The subgroup of "The Mothers" understood that the situation of the children kidnapped by security forces was different from that of their parents, and that specific strategies and methods were needed for their recovery. "Search for our grandchildren without forgetting our children" was the motto which united them.[12]
During the military dictatorship and despite the risks, the Grandmothers of the Plaza de Mayo began investigations in order to find their grandchildren, without abandoning the search for their children, at the same time as starting a national and international public awareness campaign focusing on their missing grandchildren and the dictatorship's systematic kidnapping of children.

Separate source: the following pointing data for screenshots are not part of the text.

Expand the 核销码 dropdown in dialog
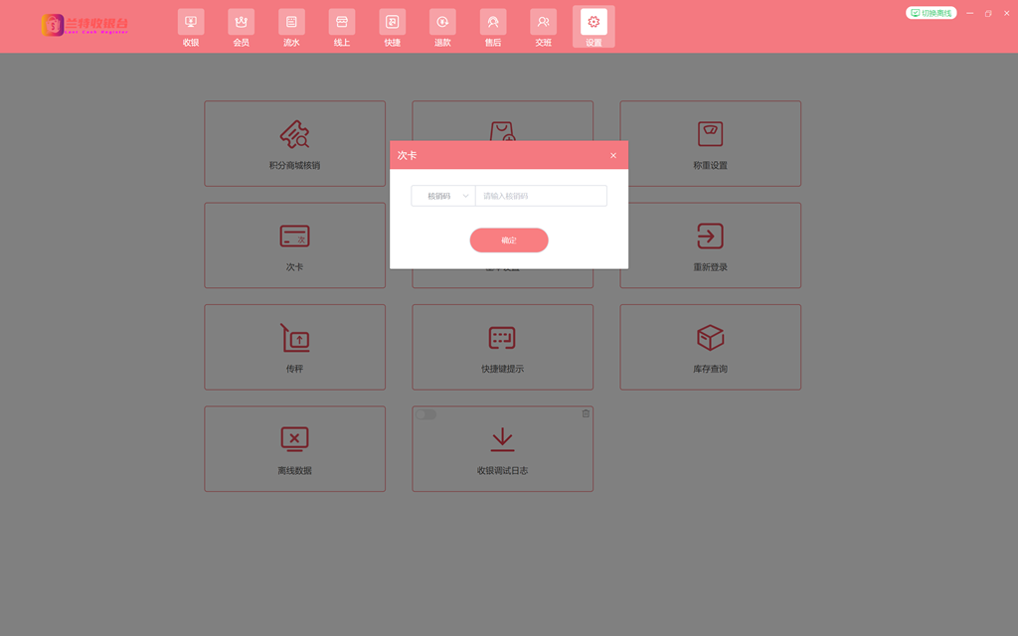 (x=443, y=196)
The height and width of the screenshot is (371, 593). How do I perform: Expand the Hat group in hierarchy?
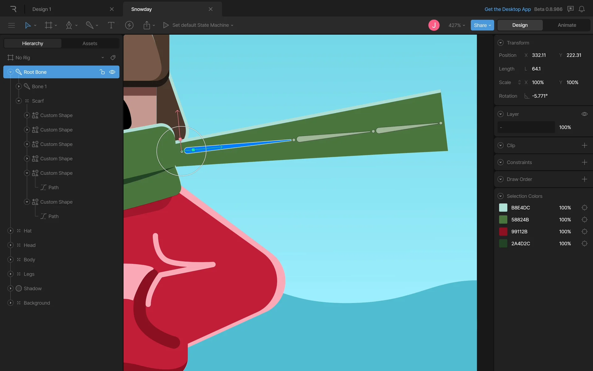coord(11,231)
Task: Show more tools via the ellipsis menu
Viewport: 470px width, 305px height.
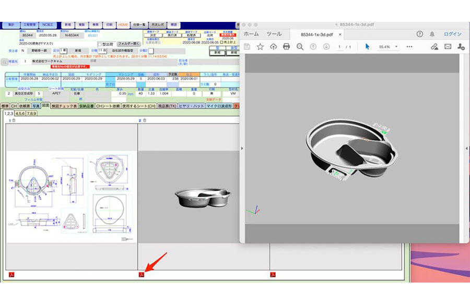Action: click(407, 46)
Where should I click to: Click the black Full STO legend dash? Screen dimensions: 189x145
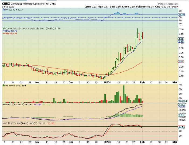pyautogui.click(x=3, y=123)
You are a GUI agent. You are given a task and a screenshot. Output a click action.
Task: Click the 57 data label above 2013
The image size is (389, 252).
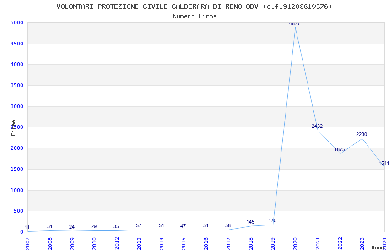pos(139,225)
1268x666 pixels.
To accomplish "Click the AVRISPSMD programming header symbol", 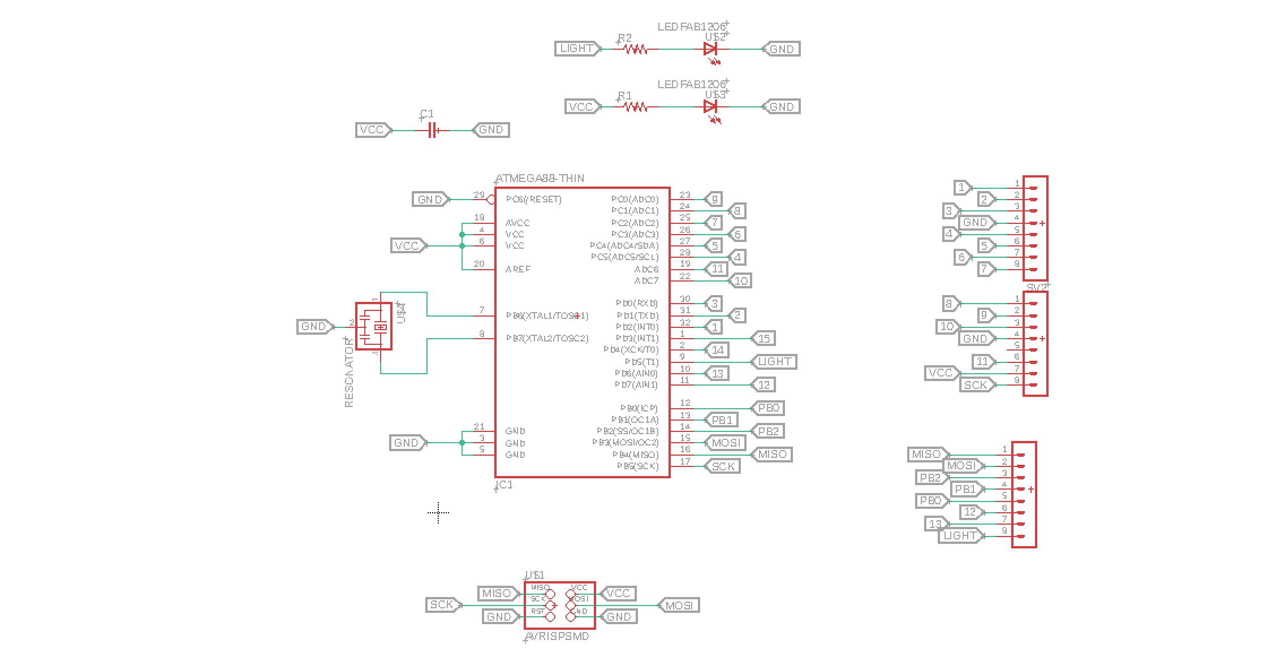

Once democracy was restored on December 10, 1983, the grandmothers promoted the use of the most recent genetic advances to establish a system for identifying their stolen grandchildren, a system unprecedented in the world, and pressured the state into indicting those responsible for the kidnapping of children, considering them to be part of a plan of repression.
In 1984, the Grandmothers became a civil non-profit association, with Alicia stepping down as president and the role passing on to María Isabel de Mariani (Chicha). At that time, her husband had just died. From then on, Alicia continued as the group's spokeswoman. By 2008, the Grandmothers of the Plaza de Mayo had recovered 88 grandchildren. It is estimated that, in total, about five hundred children born between 1975 and 1980 were kidnapped.